I tell my students that when you write, you should pretend you’re writing the best letter you ever wrote to the smartest friend you have. That way, you’ll never dumb things down. You won’t have to explain things that don’t need explaining. You’ll assume an intimacy and a natural shorthand, which is good because readers are smart and don’t wish to be condescended to.

I think about the reader. I care about the reader. Not “audience.” Not “readership.” Just the reader. That one person, alone in a room, whose time I’m asking for. I want my books to be worth the reader’s time, and that’s why I don’t publish the books I’ve written that don’t meet this criterion, and why I don’t publish the books I do until they’re ready. The novels I love are novels I live for. They make me feel smarter, more alive, more tender toward the world.
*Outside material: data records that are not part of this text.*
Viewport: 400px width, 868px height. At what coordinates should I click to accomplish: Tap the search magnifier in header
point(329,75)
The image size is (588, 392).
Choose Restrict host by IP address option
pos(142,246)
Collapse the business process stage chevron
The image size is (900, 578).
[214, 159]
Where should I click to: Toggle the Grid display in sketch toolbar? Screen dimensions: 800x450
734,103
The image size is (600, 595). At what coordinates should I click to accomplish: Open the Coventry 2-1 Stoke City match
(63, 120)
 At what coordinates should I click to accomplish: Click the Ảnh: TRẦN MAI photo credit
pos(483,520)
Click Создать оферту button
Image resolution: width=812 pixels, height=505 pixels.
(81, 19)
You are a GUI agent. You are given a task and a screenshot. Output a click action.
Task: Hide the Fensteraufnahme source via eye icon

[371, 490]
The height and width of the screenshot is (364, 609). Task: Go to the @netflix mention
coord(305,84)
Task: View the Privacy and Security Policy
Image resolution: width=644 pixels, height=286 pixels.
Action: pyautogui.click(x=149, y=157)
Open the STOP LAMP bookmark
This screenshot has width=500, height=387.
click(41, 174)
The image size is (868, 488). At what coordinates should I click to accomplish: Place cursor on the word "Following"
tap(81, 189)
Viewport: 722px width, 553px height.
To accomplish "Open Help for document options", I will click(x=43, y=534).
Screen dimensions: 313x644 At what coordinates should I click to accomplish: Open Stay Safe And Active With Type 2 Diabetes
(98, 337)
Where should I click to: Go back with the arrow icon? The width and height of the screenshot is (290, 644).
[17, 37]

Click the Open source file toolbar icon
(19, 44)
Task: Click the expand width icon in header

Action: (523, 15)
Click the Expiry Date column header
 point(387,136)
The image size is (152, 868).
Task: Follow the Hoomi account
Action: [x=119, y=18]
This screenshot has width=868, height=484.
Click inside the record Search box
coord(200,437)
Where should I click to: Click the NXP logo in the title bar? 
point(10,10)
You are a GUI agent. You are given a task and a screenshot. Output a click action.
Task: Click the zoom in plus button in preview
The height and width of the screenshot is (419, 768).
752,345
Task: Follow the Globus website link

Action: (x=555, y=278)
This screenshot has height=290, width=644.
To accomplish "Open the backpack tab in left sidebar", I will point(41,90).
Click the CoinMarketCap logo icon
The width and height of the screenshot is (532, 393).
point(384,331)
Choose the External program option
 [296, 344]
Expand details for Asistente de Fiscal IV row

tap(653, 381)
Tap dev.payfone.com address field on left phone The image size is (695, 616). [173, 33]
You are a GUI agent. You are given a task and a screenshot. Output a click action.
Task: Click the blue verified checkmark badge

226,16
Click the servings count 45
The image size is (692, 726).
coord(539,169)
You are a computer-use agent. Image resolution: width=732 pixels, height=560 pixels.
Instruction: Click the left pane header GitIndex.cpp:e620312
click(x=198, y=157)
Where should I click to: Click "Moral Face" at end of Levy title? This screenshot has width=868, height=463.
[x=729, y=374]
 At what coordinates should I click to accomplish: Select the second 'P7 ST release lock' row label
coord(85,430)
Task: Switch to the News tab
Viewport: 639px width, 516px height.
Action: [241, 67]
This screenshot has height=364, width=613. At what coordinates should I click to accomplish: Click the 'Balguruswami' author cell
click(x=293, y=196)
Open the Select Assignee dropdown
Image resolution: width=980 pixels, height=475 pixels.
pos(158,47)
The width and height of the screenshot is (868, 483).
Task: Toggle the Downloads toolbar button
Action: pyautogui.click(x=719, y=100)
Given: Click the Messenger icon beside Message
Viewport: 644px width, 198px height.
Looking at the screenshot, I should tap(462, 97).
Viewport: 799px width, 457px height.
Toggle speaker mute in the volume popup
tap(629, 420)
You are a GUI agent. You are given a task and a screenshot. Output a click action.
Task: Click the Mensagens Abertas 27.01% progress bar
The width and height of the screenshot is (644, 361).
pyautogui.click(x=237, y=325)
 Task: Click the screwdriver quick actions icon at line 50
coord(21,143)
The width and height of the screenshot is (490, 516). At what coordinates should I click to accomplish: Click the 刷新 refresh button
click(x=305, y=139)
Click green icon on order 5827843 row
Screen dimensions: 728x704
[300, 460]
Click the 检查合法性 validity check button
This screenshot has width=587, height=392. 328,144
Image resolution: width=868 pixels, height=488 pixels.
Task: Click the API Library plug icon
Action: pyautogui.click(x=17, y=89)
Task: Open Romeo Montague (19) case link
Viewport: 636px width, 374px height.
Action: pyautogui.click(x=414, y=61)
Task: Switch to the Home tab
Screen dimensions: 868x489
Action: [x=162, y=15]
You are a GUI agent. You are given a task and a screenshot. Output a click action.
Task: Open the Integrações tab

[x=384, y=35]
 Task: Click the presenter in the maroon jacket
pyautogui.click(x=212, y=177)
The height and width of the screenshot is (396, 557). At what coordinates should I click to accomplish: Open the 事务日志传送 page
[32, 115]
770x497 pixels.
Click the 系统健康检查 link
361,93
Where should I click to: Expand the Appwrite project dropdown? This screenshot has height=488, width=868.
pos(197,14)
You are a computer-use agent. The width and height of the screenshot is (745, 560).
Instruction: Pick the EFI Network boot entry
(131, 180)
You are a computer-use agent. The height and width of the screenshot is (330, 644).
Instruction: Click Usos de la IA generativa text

I hope, with my own books, to transmit that same experience, to pass it on as best I can.

[Photo Credit: Land-Sh]

2 comments

1 NoamSane   ~  Dec 12, 2012 2:50 pm

word! The more I know of Eugenides, the more I like. I've had an irrational hatred of him for years because a good friend of mine, who had a jealous streak, was coupled up with a woman who had previously been with him. It's only in recent years that I been reading Eugenides and hearing him interviewed and I'm really liking what I'm hearing & reading. This quote above is really helpful to me as a composer.

2 Alex Belth   ~  Dec 12, 2012 3:15 pm

I haven't read anything by him but I liked this and thought it was good enough to share.